Major depressive disorder is a common condition and a major cause of disability. Besides mood changes, depression is associated with increased morbidity and non–suicide-related mortality. In addition to poor medical compliance and lifestyle factors, endocrine, immune, and autonomic dysregulation may play a causative role in producing medical illnesses in patients with major depression. An increased prevalence of low bone mineral density (BMD) has been reported in patients with major depressive disorder, mostly women. Moreover, antidepressants such as selective serotonin reuptake inhibitors (SSRIs) may affect bone density and fracture risk per se, depending on the age of patients.
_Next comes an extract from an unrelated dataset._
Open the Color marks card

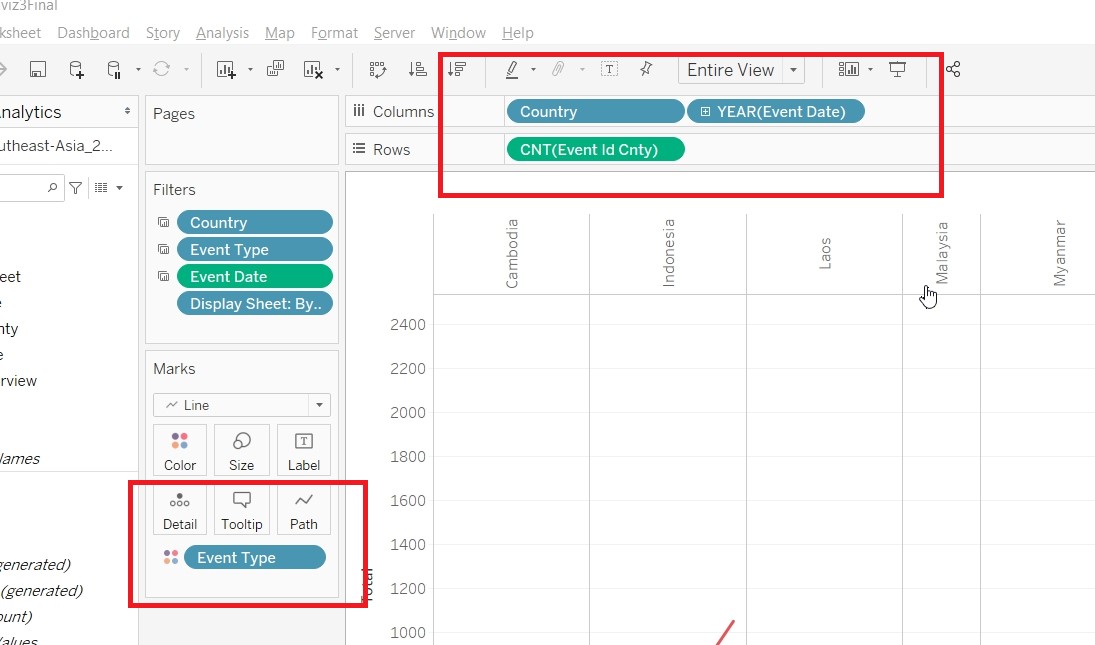180,450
The association of major depression disorder and BMD was investigated in a prospective study of bone turnover in which immune, pituitary-adrenal, and sympathetic biomarkers were measured [1]. The authors sought to determine whether premenopausal women with major depression had a higher prevalence of osteopenia and osteoporosis and of lower BMD than did healthy women. Baseline BMD was measured in 89 premenopausal women with major depression and 44 healthy control women enrolled in a prospective study of bone turnover. The BMD was measured by dual energy x-ray absorptiometry at the spine, hip, and forearm. Mean hourly levels of plasma 24-hour cytokines, 24-hour urinary free cortisol, and catecholamine excretion were measured in a subset of women.

The prevalence of low BMD, defined as a T score of less than -1, was greater in women with major depression than in controls at the femoral neck and total hip and tended to be greater at the lumbar spine. The mean±SD BMD was lower in women with depression at the femoral neck and at the lumbar spine and tended to be lower at the radius. Women with major depression had increased mean levels of 24-hour proinflammatory cytokines (IL-1, -2, 6, TNF) and decreased levels of anti-inflammatory cytokines (IL-13).
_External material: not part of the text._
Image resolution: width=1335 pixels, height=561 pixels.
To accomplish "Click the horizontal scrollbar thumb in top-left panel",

In conclusion, low BMD is more prevalent in premenopausal women with major depression. The BMD deficits are of clinical significance and comparable in magnitude to those resulting from established risk factors for osteoporosis, such as smoking and reduced calcium intake. The possible contribution of immune or inflammatory imbalance to low BMD in premenopausal women with depression remains to be clarified.

1. Eskandari F et al. Arch Intern Med. 2007;167:2329-2336.